§ MATERIAL SUPPLIED
----

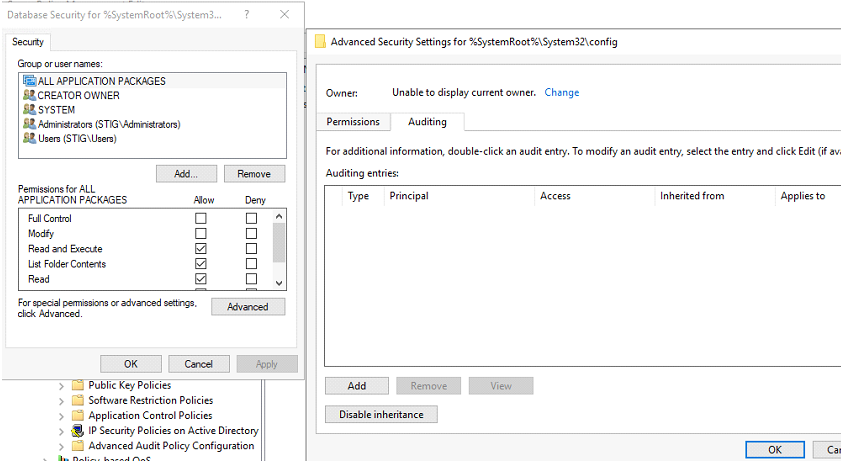
Task: Switch to the Permissions tab
Action: (x=354, y=122)
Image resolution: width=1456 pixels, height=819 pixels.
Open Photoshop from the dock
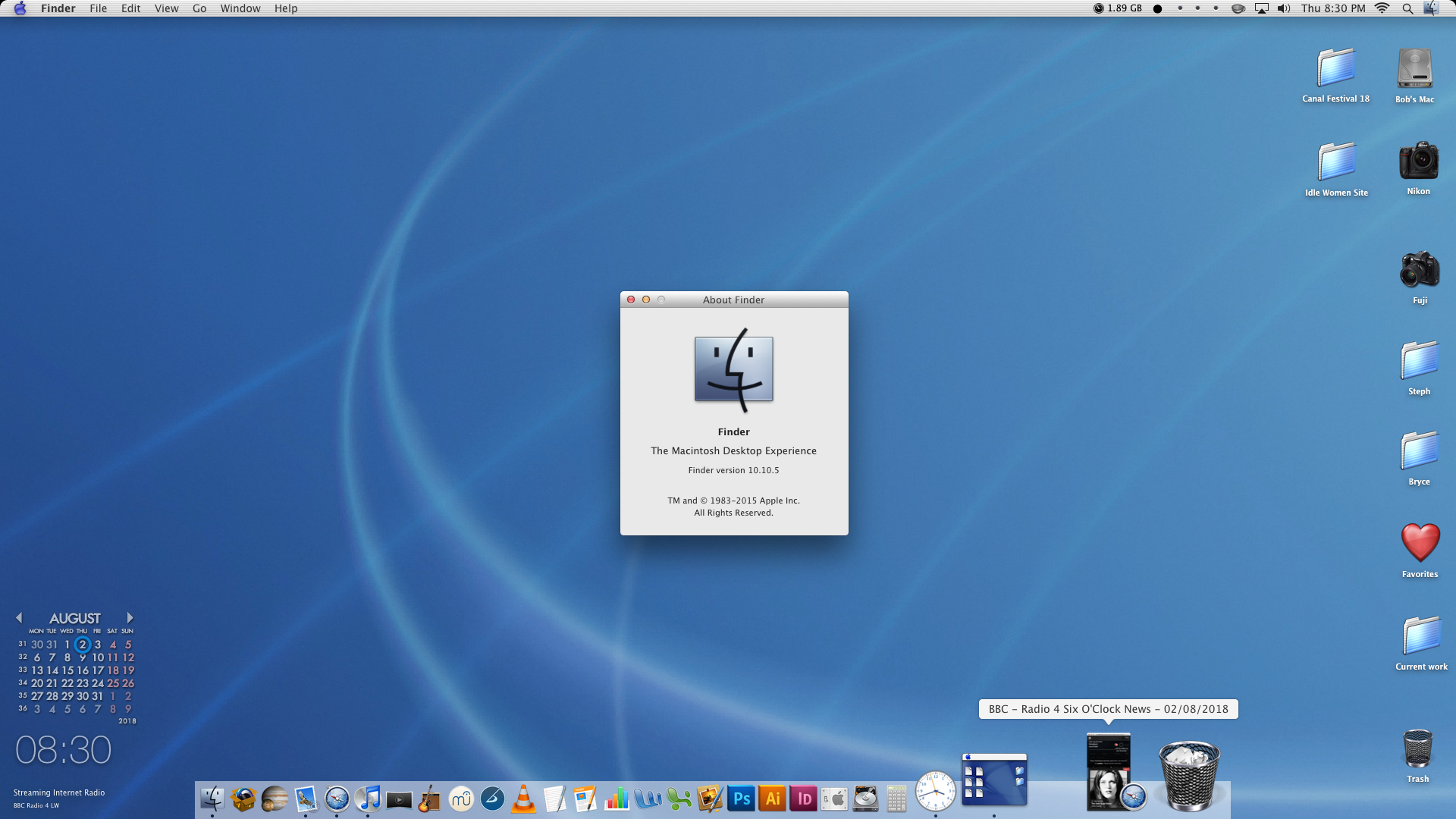point(741,799)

----

§ WHAT TO DO
Write out, word for word, the lines from the one containing "Image resolution: width=1456" through the end of the entries, omitting the pictures.

§ COMPLETE RESPONSE
Image resolution: width=1456 pixels, height=819 pixels.
Open Photoshop from the dock
point(741,799)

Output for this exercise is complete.